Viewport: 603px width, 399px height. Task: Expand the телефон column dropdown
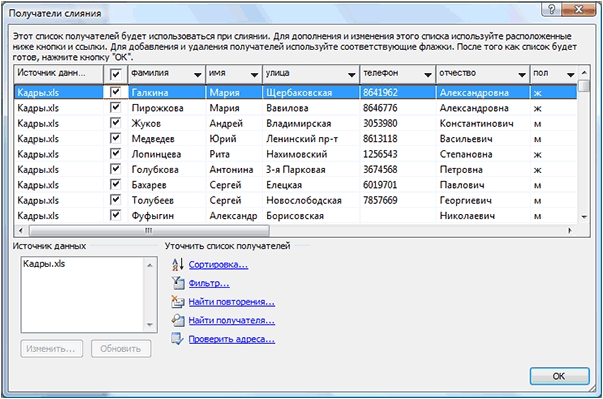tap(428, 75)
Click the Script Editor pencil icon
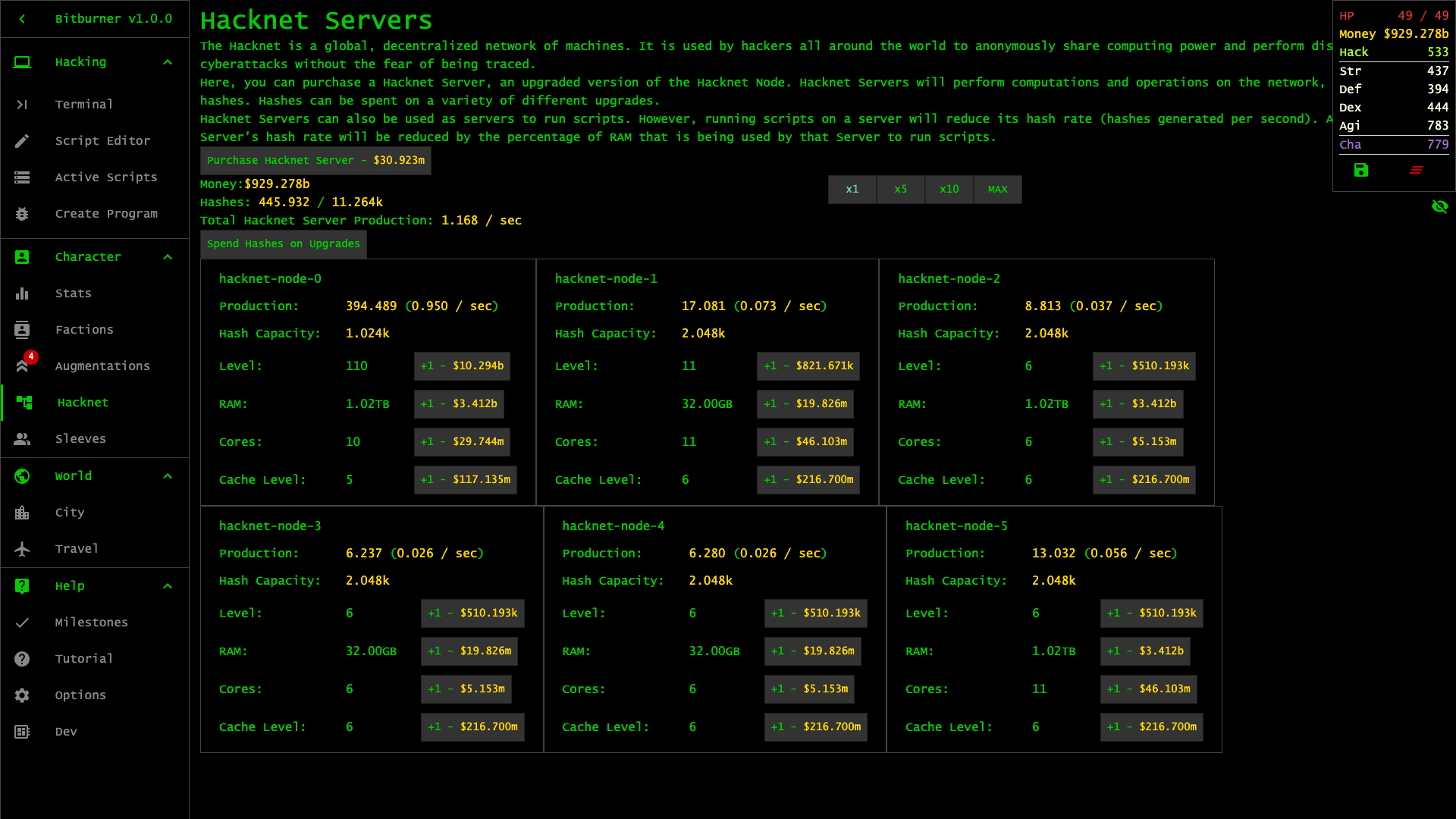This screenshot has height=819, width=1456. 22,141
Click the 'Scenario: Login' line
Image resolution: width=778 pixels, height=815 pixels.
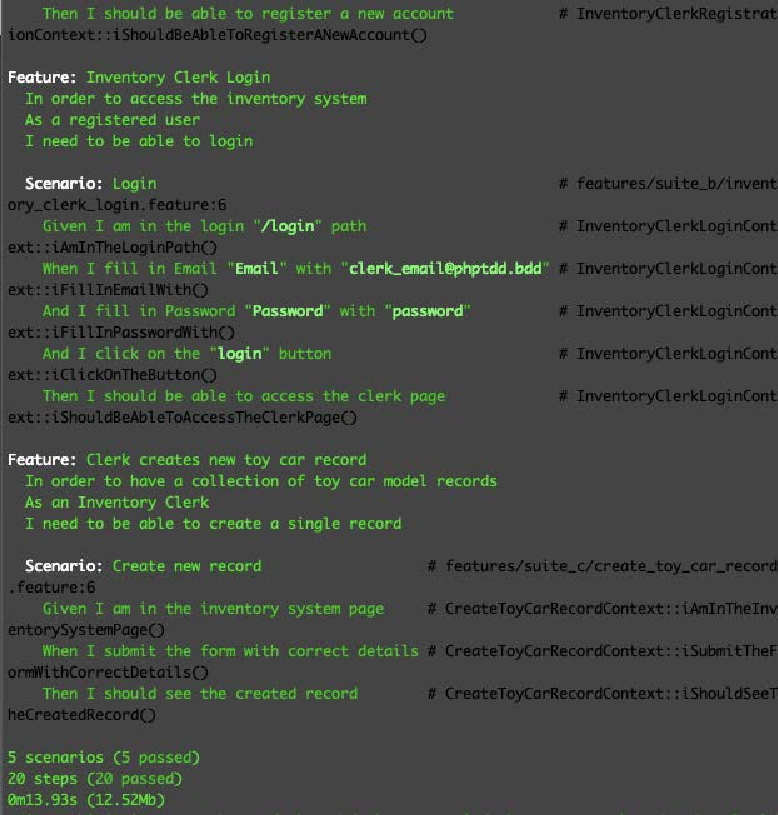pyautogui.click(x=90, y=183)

...

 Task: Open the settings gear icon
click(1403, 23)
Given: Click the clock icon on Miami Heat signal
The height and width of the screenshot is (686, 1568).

---

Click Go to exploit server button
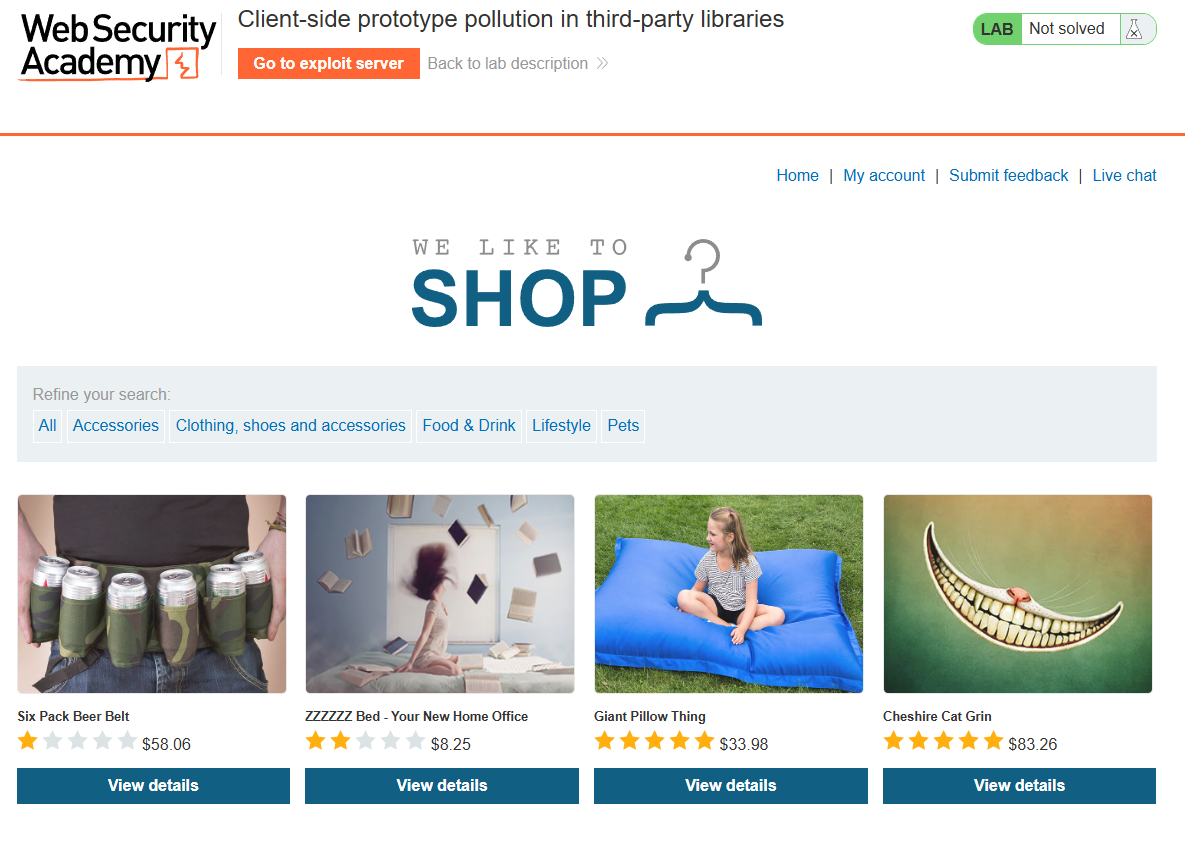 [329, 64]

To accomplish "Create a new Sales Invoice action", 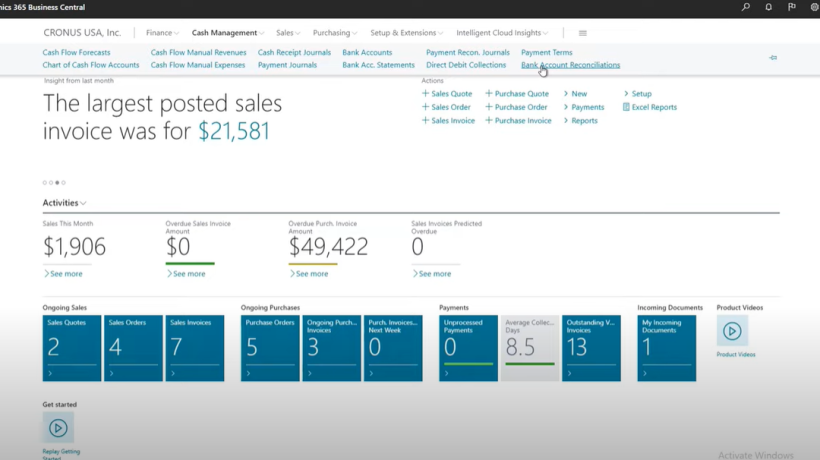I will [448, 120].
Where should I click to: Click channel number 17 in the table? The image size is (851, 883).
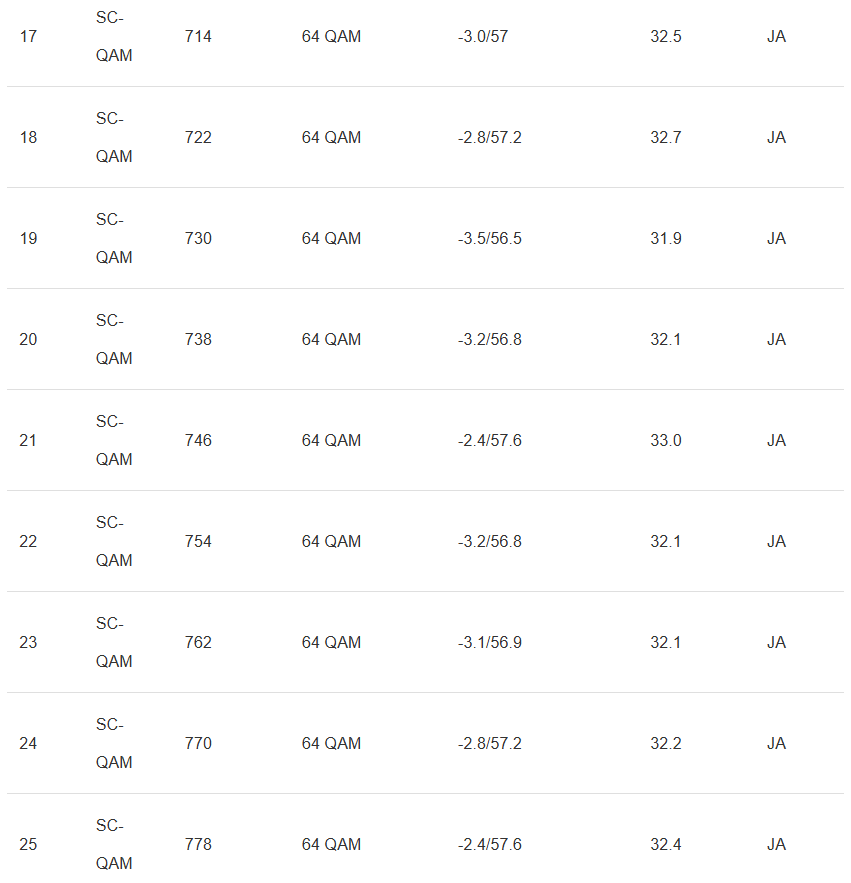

Written exercise :: Give the rows again with "pencil icon" swapped for "edit icon" and nothing else changed. Begin at the line that has "Viewport: 603px width, 399px", stop after the line that has "This screenshot has", and leave the pictures out.

The result ::
Viewport: 603px width, 399px height. Task: Expand the телефон column dropdown
tap(428, 75)
Click the Script Editor edit icon
This screenshot has height=819, width=1456. 22,141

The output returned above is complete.